Material provided:
-------

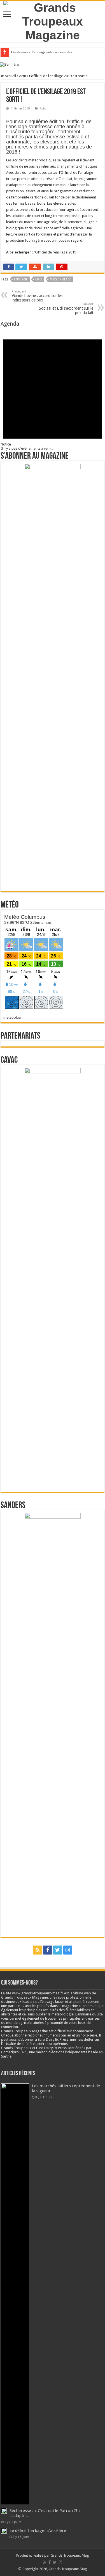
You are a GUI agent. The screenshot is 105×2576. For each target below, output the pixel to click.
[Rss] (37, 1950)
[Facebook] (47, 1950)
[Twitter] (57, 1950)
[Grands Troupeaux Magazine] (52, 20)
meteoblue (12, 1017)
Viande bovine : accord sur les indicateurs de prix (37, 296)
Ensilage (21, 279)
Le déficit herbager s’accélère (38, 2530)
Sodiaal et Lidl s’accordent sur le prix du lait (66, 308)
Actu (22, 76)
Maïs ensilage (60, 279)
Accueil (10, 76)
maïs (38, 279)
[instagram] (67, 1950)
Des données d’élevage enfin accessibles (41, 52)
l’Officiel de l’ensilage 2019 (55, 252)
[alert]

-------

Goal of the exercise:
Work out how many lines of the material include "prix", then report only that count.

Result of the exercise:
2